Sunday, December 14, 2014

From Crude Oil market to the Petrol Pump...


Readers will be well aware that crude oil prices have tanked in the last 2 months....domestic prices at the petrol pump level have also declined.

But I came across several question marks as to whether the complete pass through of the falling crude oil prices has happened to the retail petrol pump level in India. It is natural for any layman to ask these question particularly given that crashing crude is in media focus and thus awareness levels are reasonably high.

Having said that I also think some of these questions are loaded with incorrect and incomplete data...and thus could be just plain illogical question or are an attempt to give it a certain mischievous colour to INTENTIONALLY mislead people, when actually it should just be simple mathematics.

So while I am no expert on the matter, I thought it's worthwhile to put things in perspective, for the layman. Attempt is to have a rough guideline to understand how retail pricing works in conjunction with international crude prices, whether going up or down.
Will try to keep it as "layman" as possible.
(If anyone who reads this and has better understanding, pls correct/add/modify)


- When comparing Dollar prices of crude oil across timeframes...please do look at the changes that have happened in the exchange rate for USD to INR, in the same timeframe. Indian Rupee price of crude oil is what we end up paying for. Difference caused can be huge, when USDINR moves from 44 to 62, even if the Dollar price is the same. After all, it's (CRUDE IN $ multiplied by USDINR rate).
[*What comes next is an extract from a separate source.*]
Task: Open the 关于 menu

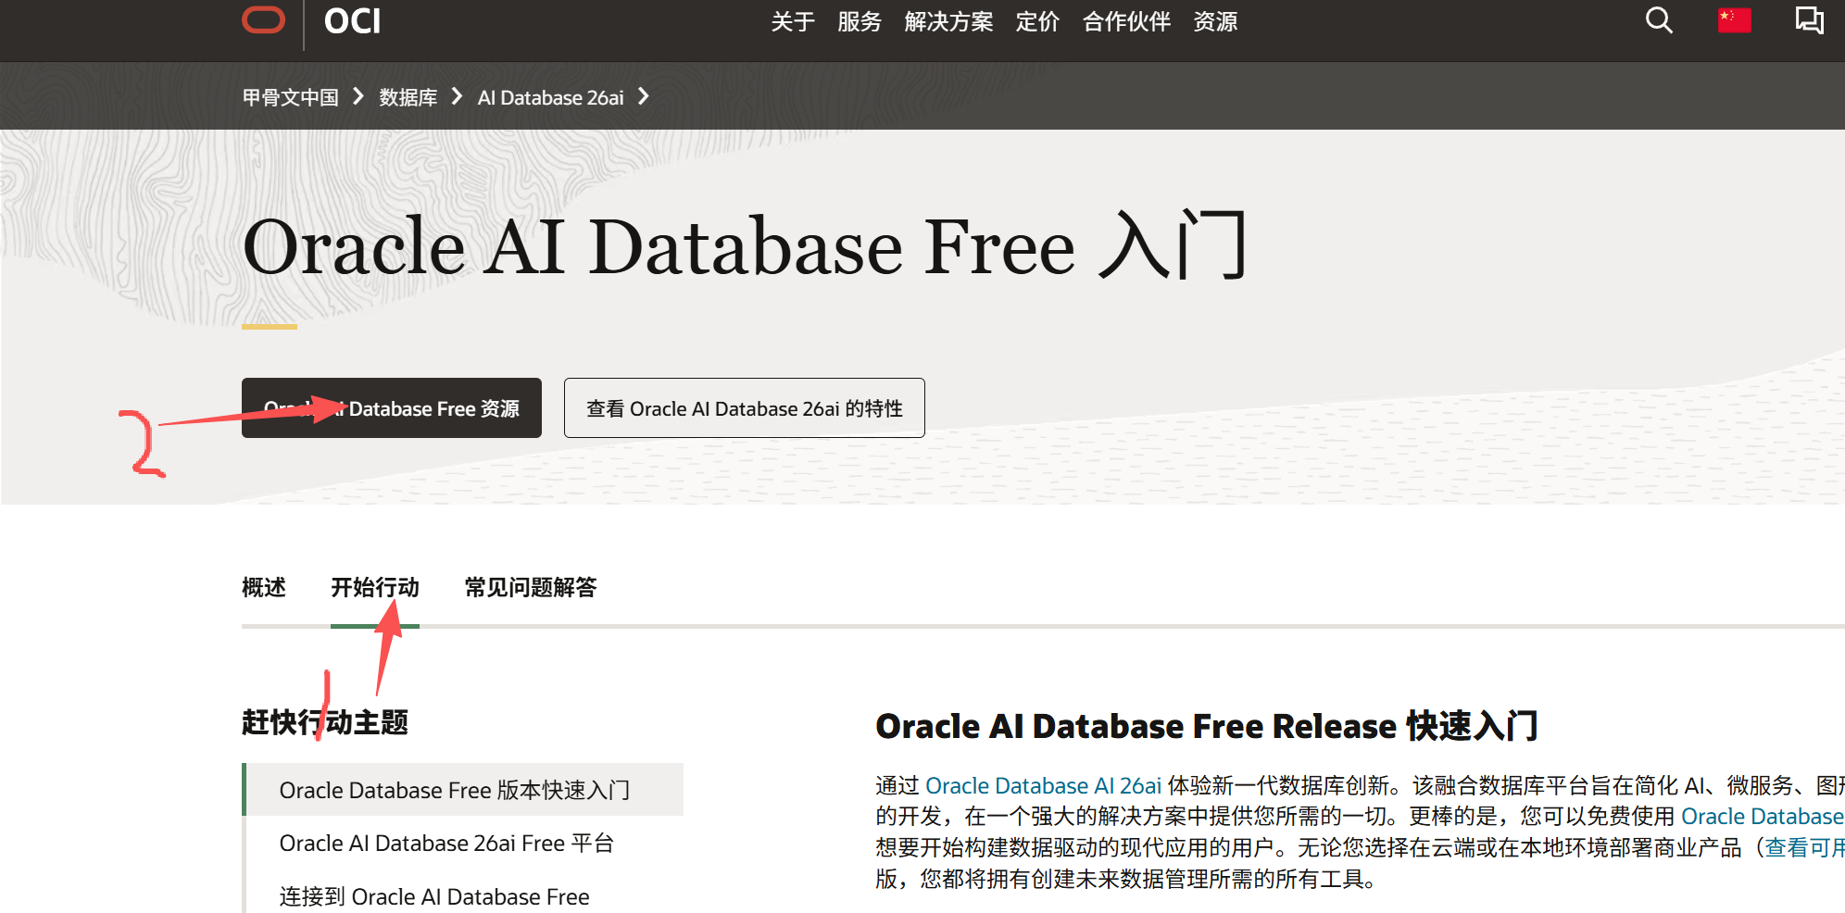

- TIMING DIFFERENCE. This becomes VERY IMPORTANT in the present context of crashing oil prices. Retail prices are changed, mostly, on fortnightly basis. The price for a forthcoming fortnight is decided on the average crude price of the preceding fortnight. 
Thus, as an example, the pricing for, say, 1-15 Dec 2014 will be based on average pricing of the 16-30 Nov 2014 fortnight.
As this is being posted, pricing for first fortnight of Dec 2014 is 76$. Thus while TV screens are flashing crude oil price in low $60s, it will get reflected in the Indian crude basket price a little later. And correspondingly retail price will also change later.

- Retail prices of some petro products have only recently started to become market price linked. Before this almost all products were subject to Govt controls and thus could involve subsidy elements and under recoveries. 
When one says there is under recovery of Rs 2 per litre on petrol, that means price of petrol at the pump is Rs 2 lower than what it should be to recover costs.
So when you compare prices across years, if there was any under recovery or subsidy element involved, it needs adjustment for comparison.
Example: If I say crude oil price in 2009 was 70$ and petrol price was, say, 57 Rs. Why is it 70 Rs now with crude oil at the same price in $. As mentioned above, first adjustment for currency has to be done. 
But if in 2009, there was an under recovery, say, 5 Rs. Then actually price then in 2009 should have been 62 Rs and not 57 Rs. And thus comparison between 70 and 57 is incorrect. It should be between 62 and 70.
Under recovery might have been zero as well, am just saying it needs to be taken into consideration before reaching a conclusion.

- Products like petrol and diesel are taxed at various levels, Central and local. And they may vary state to state. And thus prices vary from city to city.
Thus when prices are compared, it will be useful to check whether prices being compared are from the same city.

Taxes add another angle, which is they can be changed, mostly upwards.
And thus prices can move even while crude has not!! And thus taxes also need to be compared while comparing retail pump prices.

- Dealer margins and logistics cost also change with time. But they form part of the price that is paid at the pump. That also need to be compared.

Big chunk of taxes, dealer margins, logistics cost etc are fixed in nature...and thus they do not go down even when the basic petrol price (before taxes and margins) goes down. Thus the basic price of petrol will broadly follow crude oil price, but other components of retail price don't move (taxes can, in fact, go up).
That's why, mathematically, percentage drop in retail petrol/diesel price doesn't match percentage drop in crude oil price even if drop in crude oil price is completely passed into the basic petrol price.

One can complain about taxes, but that's been a constant feature of petroleum sector for decades, unlikely to change.

So has recent crude oil price crash been completely passed on to retail prices?
As noticed above, present pricing is with average of 76$, so as that average goes down, prices should change.

Till date, by my rough calculation, basic petrol price ( at 76$) may have roughly come down by 15 Rs, but retail price has come down by around Rs 11.
The remaining has been kept by Govt by increasing Excise Duty.
That's the rough break up of how the advantage of lower crude price has been shared between consumers and Govt, as of now.

What happens in future is anybody's guess.